Author Response File: Author Response.docx

Reviewer 2 Report


The authors present a review article that reports on biological and AI research on multiple temporal and special timescales.

Overall, the focus of the article is not entirely clear. Is this primarily a review of computational or brain models - or both? Is this more about the experimental designs or the underlying models? Does the plausibility of artificial intelligence mechanisms from a biological point of view play a role (e.g., the discussion on the plausibility of back propagation)?

Coming from a computer science background, I will focus more on the second part of the article. Regarding the first part: The studies were quite interesting to read - however, reviewers from the respective field have to judge if they present a good overview of the current scientific landscape in this field.
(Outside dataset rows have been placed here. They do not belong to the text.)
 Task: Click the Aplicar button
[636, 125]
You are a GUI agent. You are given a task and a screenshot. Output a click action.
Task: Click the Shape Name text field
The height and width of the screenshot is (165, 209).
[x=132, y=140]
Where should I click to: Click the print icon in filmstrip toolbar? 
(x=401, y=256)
The presented work in the part on computational models is, in general, quite basic. The only algorithms that are discussed with regard to how they work are hill climbing (in the beginning) and convolutional neural networks. This might be suitable for a non-computer science audience, but it would have been more interesting to learn about the attention mechanisms in TransformerNet or the approaches used for RTS games.
Especially attention and self-attention only receive a very high-level explanation; how is it realized in terms of architecture? More importantly, why is this presented when the rest of the discussion is about Game AI for STR games? Transformer Net is used for language processing - how does this relate?

The biggest issue in this section is the selection of the application domain. Continuous-time and space have been tackled in many AI domains; however, the paper has a very narrow focus on game AI.
The recent literature on the use of continuous deep learning is, for instance, not reported entirely clearly (478: ... and even compared to the electronic Atari games played by DeepMind’s deep Q-network agent...) Here a deeper discussion might be good. It was one of the main achievements that the raw pixel input for the atari games was used for training - this is not different from the RTS games - only the output is different (joystick + button presses as opposed to mouse + key presses). Moreover, there are many extensions to deep reinforcement learning that also allow continuous actions.

In the discussion on RTS games, foraging is mentioned as a prominent factor; however, resource gathering is only one part of the game's challenge and usually not the most difficult one.

Overall, some high-level information on approaches is presented, but there is no systematic overview or categorization of approaches. The presented works seem arbitrary. This is even more unclear for the application domain; there are many application domains that deal with different time scales - why are RTS so prominent presented?

in summary, the computational part does not fulfill requirements of a review article. It is a rough overview of a few recent papers but requires considerably more depth.

Minor issues:
p2, l66: you speak about a "gradient descent process", but the figures show an ascent.

p3, l107: "two cases *in* that demonstrate"

p6, l226: enhance our understand*ing* of the

p12, l423 "pixel level classifications within objects[121]." --> within images

p13, l457: " with people’s" --> With

p15, l559 "understand" --> understanding

Author Response

Please see the attachment, this Reviewer's comments have been addressed in the "Reviewer 2" section, with the more neuroscience-focused Reviewer 1 comments also included because this Reviewer seemed to express interest in the neuroscience-focused critique of Reviewer 1.

Author Response File: Author Response.docx

Round 2

Reviewer 2 Report

Thank you very much for the revision. Your revised section on the computational models offers a broader overview that is more representative of the current state of the art in this field. Together with the changes to the introduction and the more clear target audience, the article is greatly improved and is a good contribution to the scientific community.

Below please find two minor issues that could be corrected before publishing:

line 533: LSTMs are also one type of recurrent neural network.

line 541: "By passing information through 540 kernels of varying size" - the kernels can also have the same size - what matters is that this a hierarchical process.